I am using selenium to login a page, and download some tiff files,
now i have a variable downloadurl, it contains an array of url links which i scraped from the website. now i am using the below code to download files:
driver = webdriver.Chrome();
driver.get(downloadurl)
I do get all files downloaded but with no names, eg. img(1), img(2) ...
Now my problem is: I want driver.get(downloadurl) download files one by one according to downloadurl array sequence, and rename the file right after it is downloaded according to title variable which is an array, then download the next file, and rename...

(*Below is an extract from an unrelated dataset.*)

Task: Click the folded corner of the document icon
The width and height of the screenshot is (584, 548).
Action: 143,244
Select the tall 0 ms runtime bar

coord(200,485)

P.S. I avoid to use requests because the login procedure is very complicated and requires authorization cookies.
Many thanks for the help!
To elaborate on my comment:
import os
import time
for downloadlink, uniqueName in my_list_of_links_and_names:
driver = webdriver.Chrome();
driver.get(downloadurl)
time.sleep(5) # give it time to download (not sure if this is necessary)
# the file is now downloaded
os.rename("img(1).png", uniqueName) # the name is now changed
This will work assuming that "img(1).png" will be renamed and then the next download will come in as "img(1).png" yet again.
The hardest part would be making my_list_of_links_and_names but if you have the data in separate lists, just zip() them together. You can also generate your own title every loop based on some criteria...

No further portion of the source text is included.